## [Material for the task]

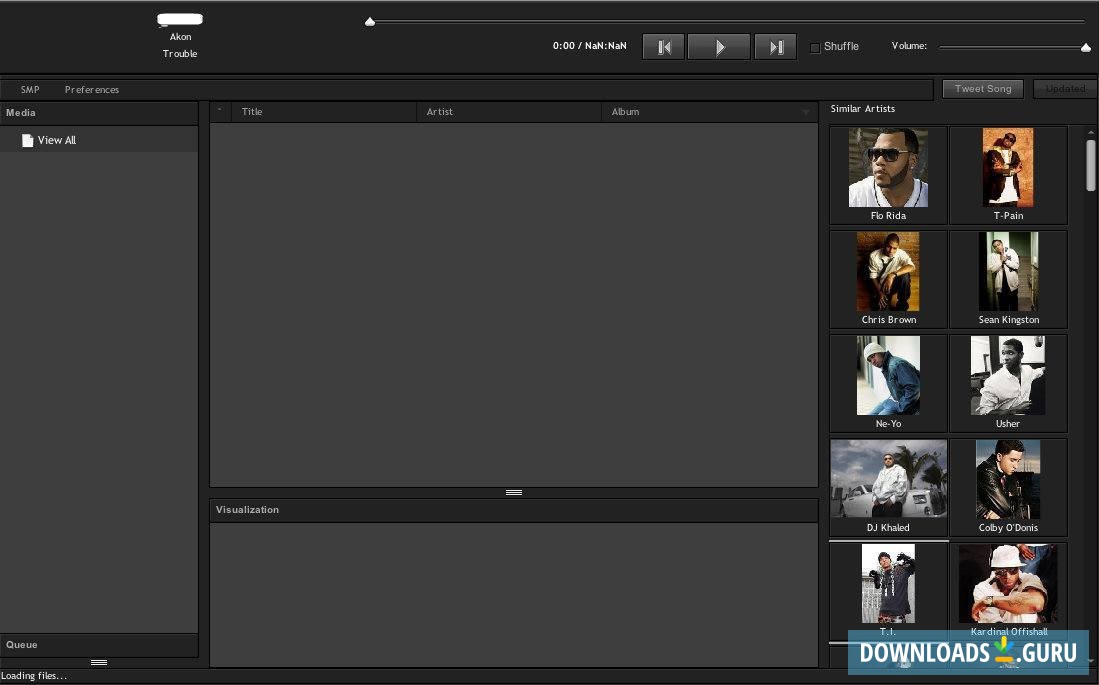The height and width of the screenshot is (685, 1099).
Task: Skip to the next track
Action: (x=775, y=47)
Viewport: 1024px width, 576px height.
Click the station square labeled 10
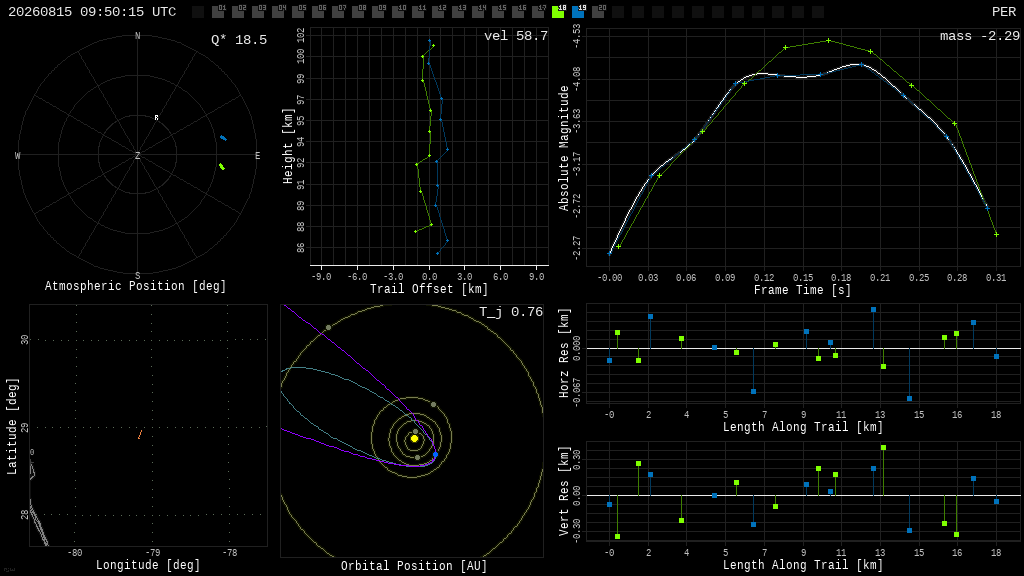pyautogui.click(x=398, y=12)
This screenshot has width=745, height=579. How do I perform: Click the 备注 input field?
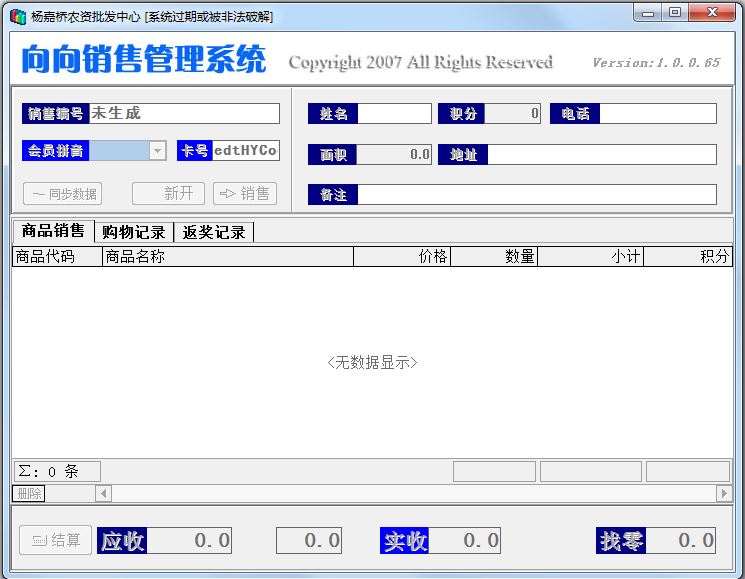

## [What is being asked]
Please quote the records above exactly, beginning at the line that contains "Viewport: 1024px width, 576px height." and ending at their last line. Leave the pictures out.

## [Task result]
Viewport: 1024px width, 576px height.
Click the station square labeled 10
pyautogui.click(x=398, y=12)
This screenshot has width=745, height=579. How do I perform: Click the 备注 input field?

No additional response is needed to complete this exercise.